Whole foods are a more natural way of consuming our necessary vitamins and minerals. Macro-nutrients – fat, protein and carbohydrates – are also plentiful in whole foods. Fruits and vegetables in their natural state are also a fantastic source of dietary fibre unlike processed foods.

If you’re looking to switch to a more whole food-focused manner of eating, you can look to the so-called ‘Blue Zones’ such as Okinawa, Japan and Sardinia, Italy.

These zones are widely considered to have the healthiest, and longest living populations, in the world. These communities mostly eat whole foods with very few processed foods.

With low levels of preservatives in their diets, these Blue Zones may serve as inspiration for your own diet.

The preservation processes that are used in these communities are often similar to traditional processes such as fermenting.

Many scientists are still unsure how harmful preservatives may be. But it is clear that to achieve the best health impacts, a diet consisting primarily of whole foods is crucial.

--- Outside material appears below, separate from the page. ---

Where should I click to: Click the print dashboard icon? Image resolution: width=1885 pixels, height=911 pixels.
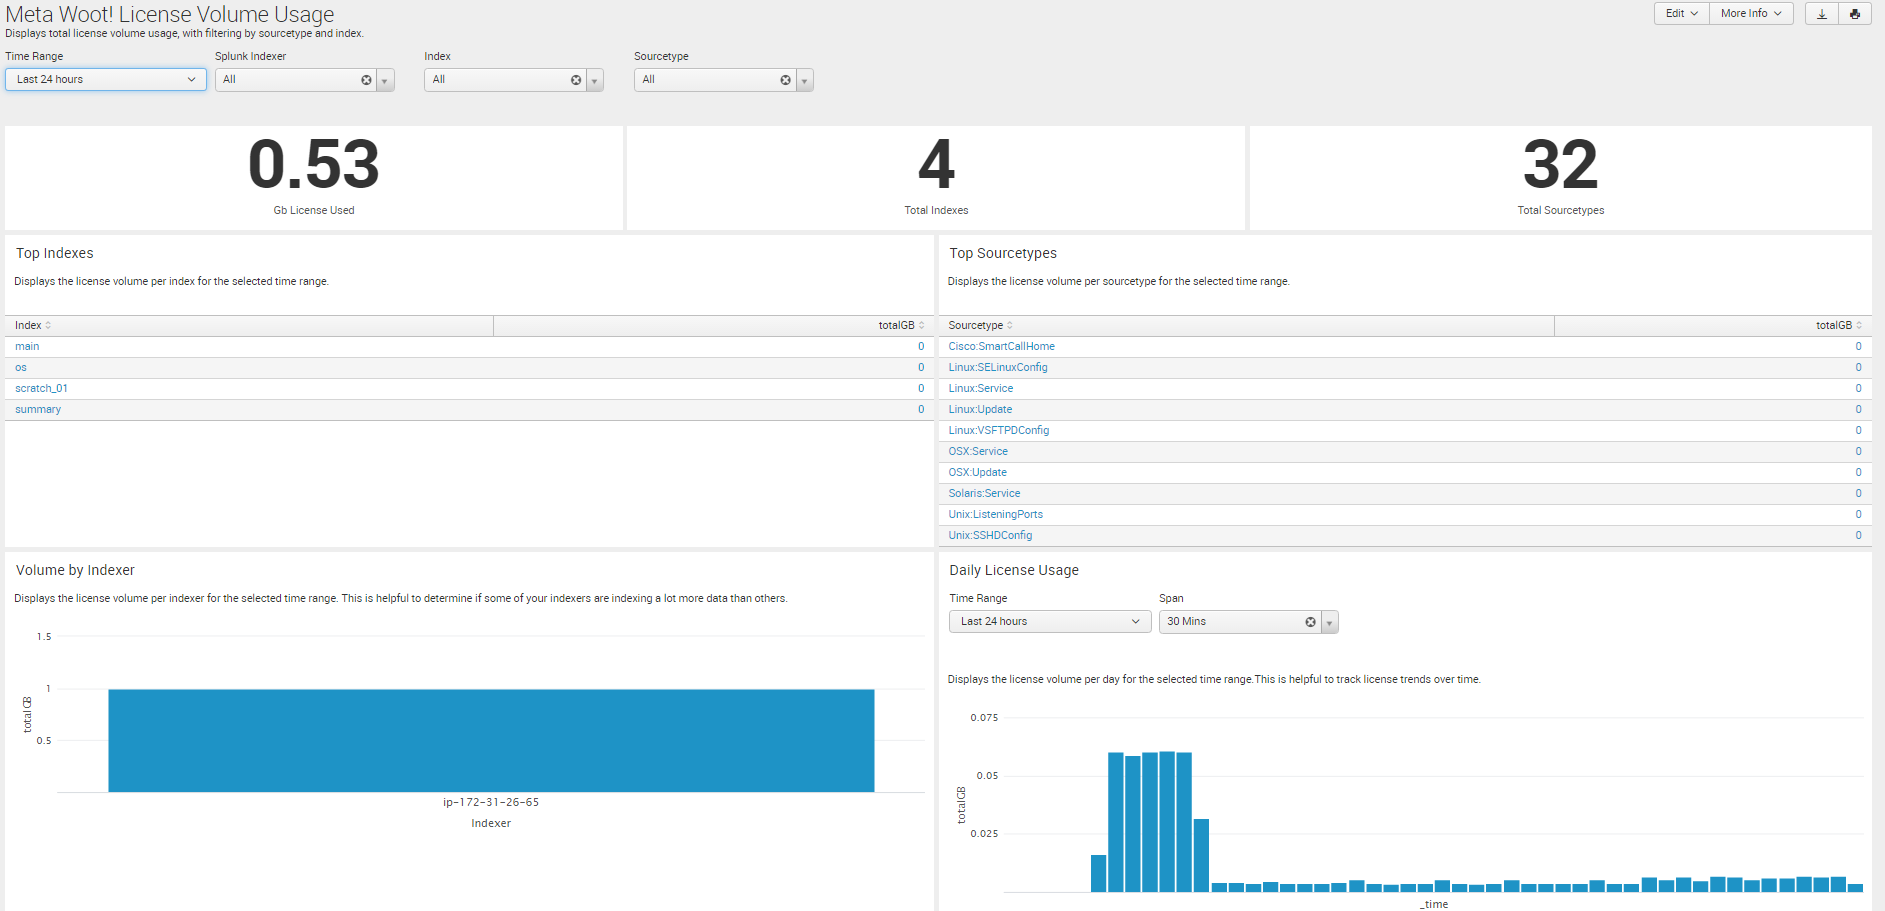pyautogui.click(x=1854, y=14)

Minimising consumption of food preservatives and processed foods can only have positive impacts on our health.

FAQs

What are examples of preservatives?

Salt, nitrites, nitrates and nitrosamines, BHA and BHT, sulfites, sodium benzoate, potassium benzoate and benzene are some preservatives that you should look out for on food packaging.

Are preservatives bad for you?

Some artificial preservatives, such as nitrites or nitrates used in processed meats, have been shown to be bad for our health. Researchers have reported that artificial preservatives such as nitrates, benzoates, sulfites, sorbates, parabens, formaldehyde, BHT, BHA and several others can cause serious health hazards such as hypersensitivity, allergy, asthma, hyperactivity, neurological damage and cancer.